The shift from air to liquid cooling is the single largest infrastructure transformation in data center engineering since the virtualization era. Companies like CoolIT Systems, acquired by Ecolab in March 2026, and PyroDelta are racing to deploy direct-to-chip and immersion cooling solutions at scale, according to MSN. At Data Center World 2026, industry leaders showcased designs for megawatt-scale racks with integrated cooling and power systems, reflecting a fundamental redesign prompted by generative and agentic AI, MSN reported on April 27.

The physics driving this transition is unforgiving. Power Usage Effectiveness, or PUE, is the ratio of total facility energy to the energy consumed by IT equipment. A PUE of 1.0 would mean every watt entering the building reaches a chip. No real data center achieves that. In 2007, the industry average was approximately 2.0, meaning half of all power was wasted on cooling, lighting, and conversion losses. Hyperscalers like Google and Microsoft now report annualized PUE figures around 1.10 to 1.12 for their most efficient facilities. But those numbers are for cloud-era workloads with predictable, moderate-density racks. AI clusters push PUE upward because liquid cooling pumps, coolant distribution units, and higher power densities introduce new overhead. The cooling infrastructure itself consumes power. At rack densities above 60 kilowatts, every 0.01 of PUE degradation translates to tens of thousands of dollars in additional annual electricity cost per rack.

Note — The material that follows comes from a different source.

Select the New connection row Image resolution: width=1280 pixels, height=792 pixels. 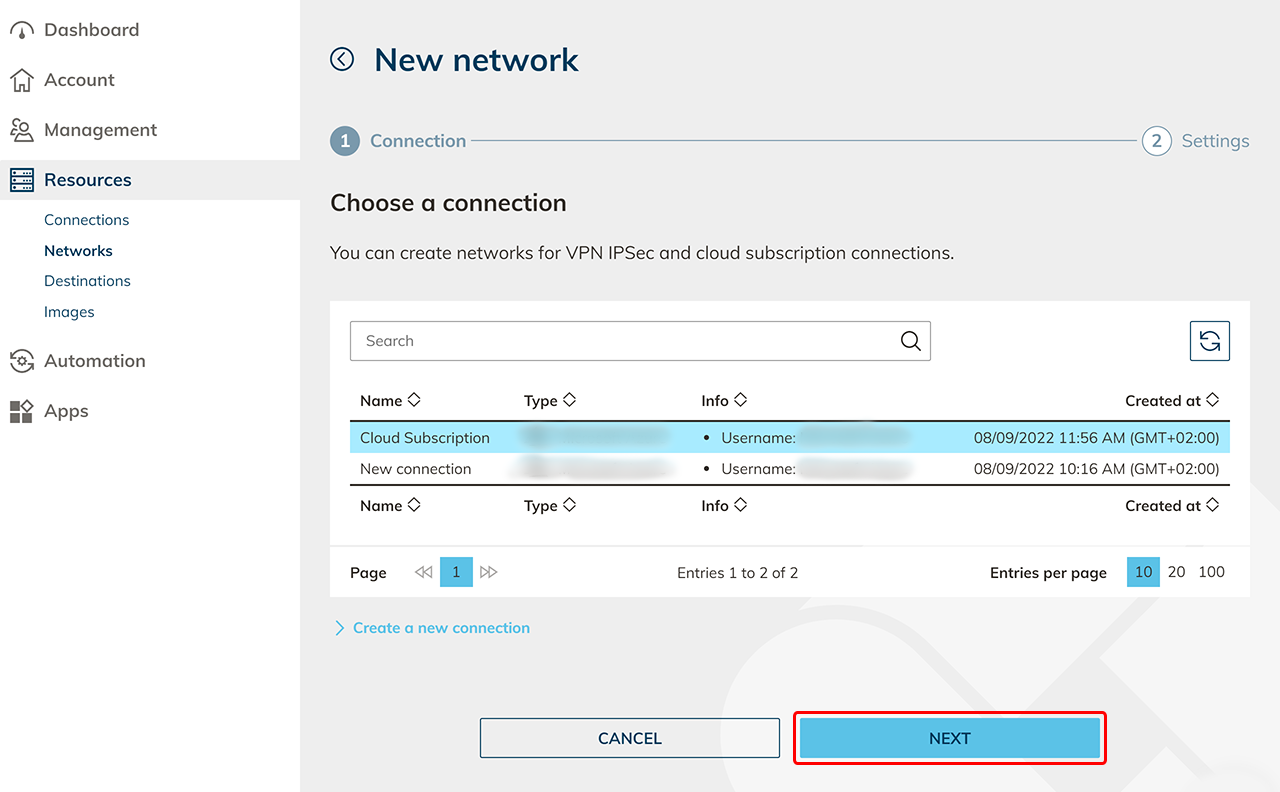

The water dimension is equally material and less widely discussed. Data centers use evaporative cooling to reject heat. In Wisconsin, where Microsoft is expanding its hyperscale footprint, the Milwaukee Journal Sentinel reported on April 9 that the data center boom is raising concerns about freshwater supply, with facilities requiring enormous amounts of water for cooling alongside electricity. In Florida, USA Today reported on April 22 that data center projects are facing community pushback over the strain they place on local water and energy resources. A midsize hyperscale data center can consume one million to five million gallons of water per day for cooling, depending on climate and cooling architecture. Liquid cooling, particularly closed-loop direct-to-chip systems, reduces water consumption relative to evaporative air cooling. The tradeoff is higher capital cost and more complex maintenance.

Until recently, the conversation around AI growth has focused almost exclusively on compute and GPU availability. But the real constraint emerging now is not about silicon. It is about power., Forbes Business Council, March 26, 2026

That constraint is already pricing into the market in visible ways. Core Scientific, a major bitcoin mining operator pivoting to AI hosting, is preparing to raise $3.3 billion through a junk bond sale to fund its transition toward AI-focused data center operations, CoinDesk reported on April 21. The company is betting that AI customers will pay a premium for ready-to-occupy, high-density, liquid-cooled capacity. That bet is almost certainly correct. The time to build a new hyperscale data center from greenfield to commissioning now exceeds 24 months in most major markets. In Northern Virginia, the densest cluster of data centers on Earth, utility Dominion Energy has a queue of facilities waiting years for grid connections. Supply is inelastic in the medium term. Prices for colocation in a liquid-cooled AI-capable facility are rising faster than GPU cloud instances.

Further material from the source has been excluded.